── Records for the exercise ──

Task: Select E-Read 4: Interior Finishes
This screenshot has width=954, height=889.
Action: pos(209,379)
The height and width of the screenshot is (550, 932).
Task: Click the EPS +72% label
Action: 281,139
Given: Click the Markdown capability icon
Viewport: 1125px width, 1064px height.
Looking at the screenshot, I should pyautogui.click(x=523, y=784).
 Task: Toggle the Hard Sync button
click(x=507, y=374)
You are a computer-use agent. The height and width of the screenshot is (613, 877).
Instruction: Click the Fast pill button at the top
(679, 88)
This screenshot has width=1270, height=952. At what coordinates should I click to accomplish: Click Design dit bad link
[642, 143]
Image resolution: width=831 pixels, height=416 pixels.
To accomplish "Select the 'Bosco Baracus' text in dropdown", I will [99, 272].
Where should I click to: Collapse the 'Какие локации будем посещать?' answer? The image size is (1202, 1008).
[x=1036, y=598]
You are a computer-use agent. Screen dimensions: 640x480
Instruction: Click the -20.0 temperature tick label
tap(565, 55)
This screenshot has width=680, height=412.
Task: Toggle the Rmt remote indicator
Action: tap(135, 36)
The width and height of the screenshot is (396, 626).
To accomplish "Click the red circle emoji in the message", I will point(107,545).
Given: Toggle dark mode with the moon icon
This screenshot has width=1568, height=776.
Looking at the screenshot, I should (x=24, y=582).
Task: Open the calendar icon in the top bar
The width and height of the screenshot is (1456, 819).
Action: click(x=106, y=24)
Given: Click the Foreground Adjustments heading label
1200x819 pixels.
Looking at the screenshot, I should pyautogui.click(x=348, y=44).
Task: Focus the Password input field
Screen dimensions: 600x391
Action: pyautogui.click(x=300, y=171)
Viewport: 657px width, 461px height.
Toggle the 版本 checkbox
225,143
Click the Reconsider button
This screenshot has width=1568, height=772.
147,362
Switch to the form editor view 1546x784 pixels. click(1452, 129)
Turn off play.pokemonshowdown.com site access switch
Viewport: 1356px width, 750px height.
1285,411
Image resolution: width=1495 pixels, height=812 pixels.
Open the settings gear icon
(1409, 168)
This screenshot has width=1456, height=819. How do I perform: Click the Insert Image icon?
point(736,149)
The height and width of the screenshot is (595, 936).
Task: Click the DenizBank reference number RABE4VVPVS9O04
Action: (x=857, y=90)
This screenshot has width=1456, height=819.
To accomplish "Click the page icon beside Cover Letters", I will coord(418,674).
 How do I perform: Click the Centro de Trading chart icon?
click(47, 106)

───

**Given task**
Echo every line of the material above without changes, from its first line down to the one containing "Action: 281,139".

**Response for this exercise**
Task: Select E-Read 4: Interior Finishes
This screenshot has width=954, height=889.
Action: pos(209,379)
The height and width of the screenshot is (550, 932).
Task: Click the EPS +72% label
Action: 281,139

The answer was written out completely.